» EXERCISE: Beginning with the line containing "The width and" and going on through the line containing "Graph Pages list", the lines below are to be returned exactly, pictures excluded and nothing added.

» AVAILABLE DATA:
•••

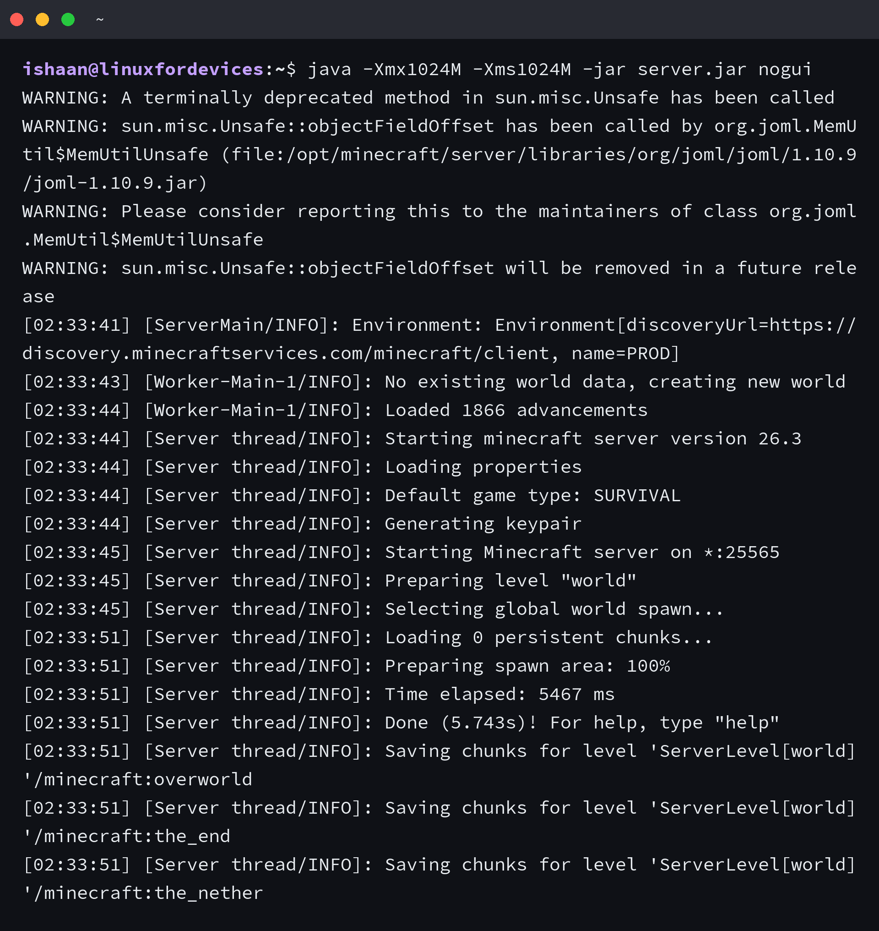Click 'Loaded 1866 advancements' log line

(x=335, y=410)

•••

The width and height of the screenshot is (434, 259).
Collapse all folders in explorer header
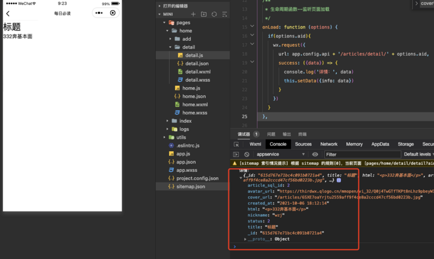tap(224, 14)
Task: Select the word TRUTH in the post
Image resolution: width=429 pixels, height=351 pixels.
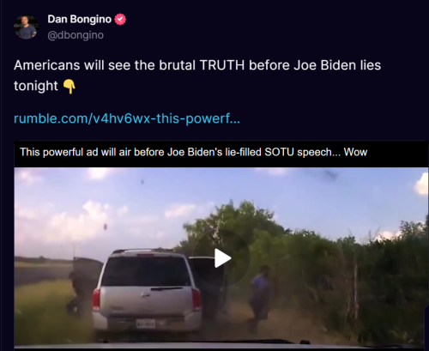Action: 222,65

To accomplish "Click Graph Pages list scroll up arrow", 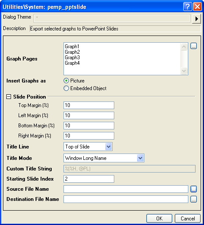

•••

» ANSWER TO THIS EXERCISE:
The width and height of the screenshot is (434, 259).
Collapse all folders in explorer header
tap(224, 14)
Task: Select the word TRUTH in the post
Image resolution: width=429 pixels, height=351 pixels.
Action: 222,65

To accomplish "Click Graph Pages list scroll up arrow", 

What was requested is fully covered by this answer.